# [WORK TO BE COMPLETED]
Return all of the material exactly; no line may be dropped.

# [EXERCISE DATA]
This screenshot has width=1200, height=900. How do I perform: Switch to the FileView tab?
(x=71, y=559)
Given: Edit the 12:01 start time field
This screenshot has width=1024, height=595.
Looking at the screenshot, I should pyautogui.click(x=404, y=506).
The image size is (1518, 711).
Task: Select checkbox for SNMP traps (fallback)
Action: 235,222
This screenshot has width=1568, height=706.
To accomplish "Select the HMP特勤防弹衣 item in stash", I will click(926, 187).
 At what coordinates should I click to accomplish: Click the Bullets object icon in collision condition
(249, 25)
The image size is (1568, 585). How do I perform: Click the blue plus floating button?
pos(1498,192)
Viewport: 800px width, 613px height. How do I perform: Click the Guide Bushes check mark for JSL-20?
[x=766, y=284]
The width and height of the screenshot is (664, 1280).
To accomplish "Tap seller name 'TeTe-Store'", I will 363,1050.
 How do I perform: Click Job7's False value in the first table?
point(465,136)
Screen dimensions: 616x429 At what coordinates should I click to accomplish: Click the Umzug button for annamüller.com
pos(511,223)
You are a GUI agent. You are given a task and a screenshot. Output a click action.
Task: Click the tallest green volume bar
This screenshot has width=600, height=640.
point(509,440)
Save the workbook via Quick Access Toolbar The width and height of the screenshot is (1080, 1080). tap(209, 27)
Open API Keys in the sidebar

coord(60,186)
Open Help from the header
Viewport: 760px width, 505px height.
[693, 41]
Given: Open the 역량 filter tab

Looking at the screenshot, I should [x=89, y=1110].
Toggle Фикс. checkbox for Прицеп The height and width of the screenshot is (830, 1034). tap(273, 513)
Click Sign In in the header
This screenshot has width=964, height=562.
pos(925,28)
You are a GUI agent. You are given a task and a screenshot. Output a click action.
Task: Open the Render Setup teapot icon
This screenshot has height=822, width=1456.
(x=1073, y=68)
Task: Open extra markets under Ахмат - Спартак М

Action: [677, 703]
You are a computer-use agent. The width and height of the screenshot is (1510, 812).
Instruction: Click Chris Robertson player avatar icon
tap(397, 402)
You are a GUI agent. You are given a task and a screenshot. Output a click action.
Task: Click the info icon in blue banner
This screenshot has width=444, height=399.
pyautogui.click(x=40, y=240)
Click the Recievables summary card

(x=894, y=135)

# [ANSWER TO THIS PROBLEM]
This screenshot has width=1200, height=900. How do I perform: Switch to the FileView tab?
(x=71, y=559)
Given: Edit the 12:01 start time field
This screenshot has width=1024, height=595.
Looking at the screenshot, I should pyautogui.click(x=404, y=506).
The image size is (1518, 711).
Task: Select checkbox for SNMP traps (fallback)
Action: 235,222
This screenshot has width=1568, height=706.
To accomplish "Select the HMP特勤防弹衣 item in stash", I will click(926, 187).
 At what coordinates should I click to accomplish: Click the Bullets object icon in collision condition
(249, 25)
The image size is (1568, 585). How do I perform: Click the blue plus floating button?
pos(1498,192)
Viewport: 800px width, 613px height. How do I perform: Click the Guide Bushes check mark for JSL-20?
[x=766, y=284]
The width and height of the screenshot is (664, 1280).
To accomplish "Tap seller name 'TeTe-Store'", I will 363,1050.
 How do I perform: Click Job7's False value in the first table?
point(465,136)
Screen dimensions: 616x429 At what coordinates should I click to accomplish: Click the Umzug button for annamüller.com
pos(511,223)
You are a GUI agent. You are given a task and a screenshot. Output a click action.
Task: Click the tallest green volume bar
This screenshot has width=600, height=640.
point(509,440)
Save the workbook via Quick Access Toolbar The width and height of the screenshot is (1080, 1080). tap(209, 27)
Open API Keys in the sidebar

coord(60,186)
Open Help from the header
Viewport: 760px width, 505px height.
[693, 41]
Given: Open the 역량 filter tab

Looking at the screenshot, I should [x=89, y=1110].
Toggle Фикс. checkbox for Прицеп The height and width of the screenshot is (830, 1034). tap(273, 513)
Click Sign In in the header
This screenshot has width=964, height=562.
pos(925,28)
You are a GUI agent. You are given a task and a screenshot. Output a click action.
Task: Open the Render Setup teapot icon
This screenshot has height=822, width=1456.
(x=1073, y=68)
Task: Open extra markets under Ахмат - Спартак М

Action: [677, 703]
You are a computer-use agent. The width and height of the screenshot is (1510, 812).
Instruction: Click Chris Robertson player avatar icon
tap(397, 402)
You are a GUI agent. You are given a task and a screenshot. Output a click action.
Task: Click the info icon in blue banner
This screenshot has width=444, height=399.
pyautogui.click(x=40, y=240)
Click the Recievables summary card

(x=894, y=135)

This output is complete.